Aim: Copy the items below, replacing every "Where should I click to" with "Where do I click to" and leaving all else unchanged.

┄┄┄┄┄┄

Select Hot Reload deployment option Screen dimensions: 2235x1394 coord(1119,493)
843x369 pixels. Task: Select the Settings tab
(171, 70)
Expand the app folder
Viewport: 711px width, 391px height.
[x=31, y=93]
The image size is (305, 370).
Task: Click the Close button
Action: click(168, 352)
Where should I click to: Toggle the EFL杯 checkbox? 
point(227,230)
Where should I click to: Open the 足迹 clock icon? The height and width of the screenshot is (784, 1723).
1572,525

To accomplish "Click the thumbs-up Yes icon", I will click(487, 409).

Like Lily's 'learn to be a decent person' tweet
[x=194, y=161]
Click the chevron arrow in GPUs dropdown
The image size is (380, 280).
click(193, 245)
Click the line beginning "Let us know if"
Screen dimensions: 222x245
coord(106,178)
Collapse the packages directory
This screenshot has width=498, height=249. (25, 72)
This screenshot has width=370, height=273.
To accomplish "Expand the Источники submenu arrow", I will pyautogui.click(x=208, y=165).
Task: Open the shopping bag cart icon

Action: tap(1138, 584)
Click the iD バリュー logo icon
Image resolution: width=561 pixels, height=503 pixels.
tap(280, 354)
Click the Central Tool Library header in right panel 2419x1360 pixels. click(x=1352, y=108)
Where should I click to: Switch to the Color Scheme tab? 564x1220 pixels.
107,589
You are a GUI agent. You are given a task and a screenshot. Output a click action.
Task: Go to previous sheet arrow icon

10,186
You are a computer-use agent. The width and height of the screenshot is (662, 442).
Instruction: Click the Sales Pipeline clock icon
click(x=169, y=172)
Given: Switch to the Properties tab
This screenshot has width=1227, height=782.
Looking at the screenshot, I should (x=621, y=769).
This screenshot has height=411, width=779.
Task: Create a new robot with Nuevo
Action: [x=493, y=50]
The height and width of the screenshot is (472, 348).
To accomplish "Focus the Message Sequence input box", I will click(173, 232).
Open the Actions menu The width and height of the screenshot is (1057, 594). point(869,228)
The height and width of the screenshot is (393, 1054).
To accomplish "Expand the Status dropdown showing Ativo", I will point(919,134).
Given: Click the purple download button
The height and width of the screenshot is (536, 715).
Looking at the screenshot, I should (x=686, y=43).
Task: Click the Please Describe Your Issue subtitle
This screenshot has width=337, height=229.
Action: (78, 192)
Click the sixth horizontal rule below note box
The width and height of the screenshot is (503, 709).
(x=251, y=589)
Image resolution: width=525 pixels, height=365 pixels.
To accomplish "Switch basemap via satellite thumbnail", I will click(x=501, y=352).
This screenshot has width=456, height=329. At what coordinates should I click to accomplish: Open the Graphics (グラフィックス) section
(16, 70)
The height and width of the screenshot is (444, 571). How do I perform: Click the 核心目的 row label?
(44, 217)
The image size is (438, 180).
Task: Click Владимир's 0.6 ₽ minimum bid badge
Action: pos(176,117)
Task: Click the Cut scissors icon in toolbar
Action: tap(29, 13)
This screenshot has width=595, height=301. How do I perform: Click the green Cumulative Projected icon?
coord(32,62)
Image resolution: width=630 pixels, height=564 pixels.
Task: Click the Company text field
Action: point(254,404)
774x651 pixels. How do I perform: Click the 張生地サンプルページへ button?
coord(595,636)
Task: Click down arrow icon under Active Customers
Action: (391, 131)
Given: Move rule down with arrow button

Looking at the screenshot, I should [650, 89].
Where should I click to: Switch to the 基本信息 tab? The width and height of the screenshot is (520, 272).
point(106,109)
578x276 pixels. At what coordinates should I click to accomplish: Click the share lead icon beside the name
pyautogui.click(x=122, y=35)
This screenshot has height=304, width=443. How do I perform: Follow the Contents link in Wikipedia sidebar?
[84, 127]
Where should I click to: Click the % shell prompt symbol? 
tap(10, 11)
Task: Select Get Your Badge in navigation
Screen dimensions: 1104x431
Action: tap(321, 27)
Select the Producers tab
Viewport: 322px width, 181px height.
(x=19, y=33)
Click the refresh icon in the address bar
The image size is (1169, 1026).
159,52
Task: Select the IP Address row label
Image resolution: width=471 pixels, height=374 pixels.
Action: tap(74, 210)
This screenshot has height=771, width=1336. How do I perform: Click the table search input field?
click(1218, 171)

┄┄┄┄┄┄

The reply:
Select Hot Reload deployment option Screen dimensions: 2235x1394 coord(1119,493)
843x369 pixels. Task: Select the Settings tab
(171, 70)
Expand the app folder
Viewport: 711px width, 391px height.
[x=31, y=93]
The image size is (305, 370).
Task: Click the Close button
Action: click(168, 352)
Where do I click to: Toggle the EFL杯 checkbox? 
point(227,230)
Where do I click to: Open the 足迹 clock icon? The height and width of the screenshot is (784, 1723).
1572,525

To accomplish "Click the thumbs-up Yes icon", I will click(487, 409).

Like Lily's 'learn to be a decent person' tweet
[x=194, y=161]
Click the chevron arrow in GPUs dropdown
The image size is (380, 280).
click(193, 245)
Click the line beginning "Let us know if"
Screen dimensions: 222x245
coord(106,178)
Collapse the packages directory
This screenshot has width=498, height=249. (25, 72)
This screenshot has width=370, height=273.
To accomplish "Expand the Источники submenu arrow", I will pyautogui.click(x=208, y=165).
Task: Open the shopping bag cart icon

Action: tap(1138, 584)
Click the iD バリュー logo icon
Image resolution: width=561 pixels, height=503 pixels.
tap(280, 354)
Click the Central Tool Library header in right panel 2419x1360 pixels. click(x=1352, y=108)
Where do I click to: Switch to the Color Scheme tab? 564x1220 pixels.
107,589
You are a GUI agent. You are given a task and a screenshot. Output a click action.
Task: Go to previous sheet arrow icon

10,186
You are a computer-use agent. The width and height of the screenshot is (662, 442).
Instruction: Click the Sales Pipeline clock icon
click(x=169, y=172)
Given: Switch to the Properties tab
This screenshot has width=1227, height=782.
Looking at the screenshot, I should (x=621, y=769).
This screenshot has height=411, width=779.
Task: Create a new robot with Nuevo
Action: [x=493, y=50]
The height and width of the screenshot is (472, 348).
To accomplish "Focus the Message Sequence input box", I will click(173, 232).
Open the Actions menu The width and height of the screenshot is (1057, 594). point(869,228)
The height and width of the screenshot is (393, 1054).
To accomplish "Expand the Status dropdown showing Ativo", I will point(919,134).
Given: Click the purple download button
The height and width of the screenshot is (536, 715).
Looking at the screenshot, I should (x=686, y=43).
Task: Click the Please Describe Your Issue subtitle
This screenshot has width=337, height=229.
Action: (78, 192)
Click the sixth horizontal rule below note box
The width and height of the screenshot is (503, 709).
(x=251, y=589)
Image resolution: width=525 pixels, height=365 pixels.
To accomplish "Switch basemap via satellite thumbnail", I will click(x=501, y=352).
This screenshot has width=456, height=329. At what coordinates should I click to accomplish: Open the Graphics (グラフィックス) section
(16, 70)
The height and width of the screenshot is (444, 571). How do I perform: Click the 核心目的 row label?
(44, 217)
The image size is (438, 180).
Task: Click Владимир's 0.6 ₽ minimum bid badge
Action: pos(176,117)
Task: Click the Cut scissors icon in toolbar
Action: tap(29, 13)
This screenshot has width=595, height=301. How do I perform: Click the green Cumulative Projected icon?
coord(32,62)
Image resolution: width=630 pixels, height=564 pixels.
Task: Click the Company text field
Action: point(254,404)
774x651 pixels. How do I perform: Click the 張生地サンプルページへ button?
coord(595,636)
Task: Click down arrow icon under Active Customers
Action: (391, 131)
Given: Move rule down with arrow button

Looking at the screenshot, I should [650, 89].
Where do I click to: Switch to the 基本信息 tab? The width and height of the screenshot is (520, 272).
point(106,109)
578x276 pixels. At what coordinates should I click to accomplish: Click the share lead icon beside the name
pyautogui.click(x=122, y=35)
This screenshot has height=304, width=443. How do I perform: Follow the Contents link in Wikipedia sidebar?
[84, 127]
Where do I click to: Click the % shell prompt symbol? 
tap(10, 11)
Task: Select Get Your Badge in navigation
Screen dimensions: 1104x431
Action: tap(321, 27)
Select the Producers tab
Viewport: 322px width, 181px height.
(x=19, y=33)
Click the refresh icon in the address bar
The image size is (1169, 1026).
159,52
Task: Select the IP Address row label
Image resolution: width=471 pixels, height=374 pixels.
Action: tap(74, 210)
This screenshot has height=771, width=1336. How do I perform: Click the table search input field?
click(1218, 171)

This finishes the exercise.